Und mit dem übernommenen Änderungsantrag von Olga Naumov wurde die Sache noch konkreter. Der lautet: „Die Stadt Leipzig lässt in Zusammenarbeit mit dem Institut für Slawistik eine Informationsbroschüre zur russisch- und ukrainischsprachigen Diaspora (einschließlich aller Migrantinnen und Migranten aus der ehem. Sowjetunion bzw. GUS-Staaten) in der Region erarbeiten, die als Hilfestellung für die weitere Zusammenarbeit zwischen den verschiedenen Vereine oder Initiativen in Leipzig in diesem Kontext erscheint und dienen soll.“
Denn die Entwicklung der letzten Monate hat eben auch gezeigt, wie wenig Kenntnis die Leipziger Öffentlichkeit von der russischen und der ukrainischen Diaspora in Leipzig hat und wie schnell deshalb – auch von Medien befeuerte – Vorurteile greifen, die in der Regel die Falschen treffen und Streit und Verletzungen da erzeugen, wo man eigentlich zeigen kann, dass friedliches Miteinander das ist, was wirklich Zukunft hat.

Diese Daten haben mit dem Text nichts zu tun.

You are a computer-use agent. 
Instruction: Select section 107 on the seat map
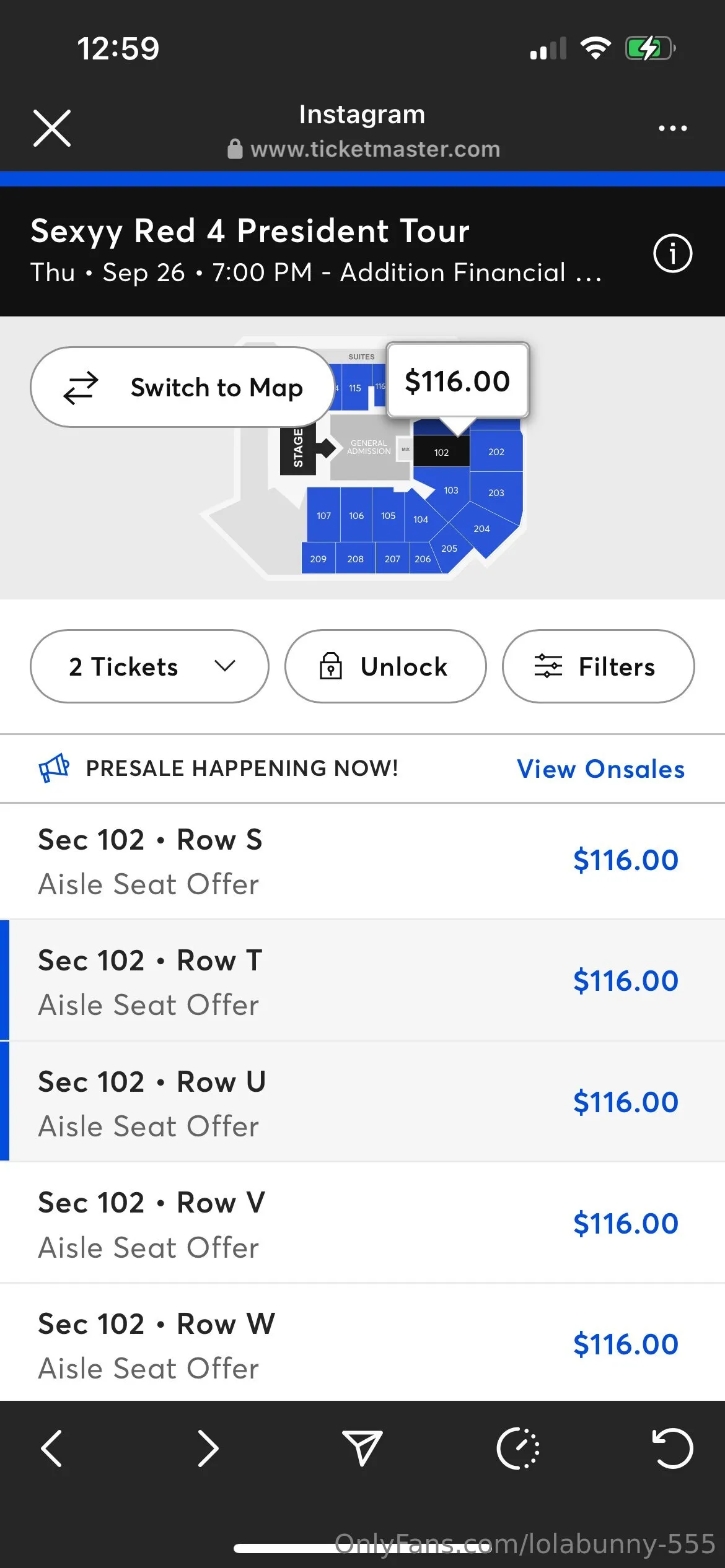point(323,515)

Nachdem dann der Vorstoß der AfD-Fraktion gescheitert war, den neu gefassten Antrag von SPD und CDU auszuhebeln, indem nur noch Olga Naumovs Antrag stehen bleiben sollte (abgelehnt mit 10:52 Stimmen), gab es dann eine deutliche Zustimmung zum neuerlichen Antrag, in den auch der Änderungsantrag von OIga Naumov integriert war. Ergebnis: 49:1:9 Stimmen.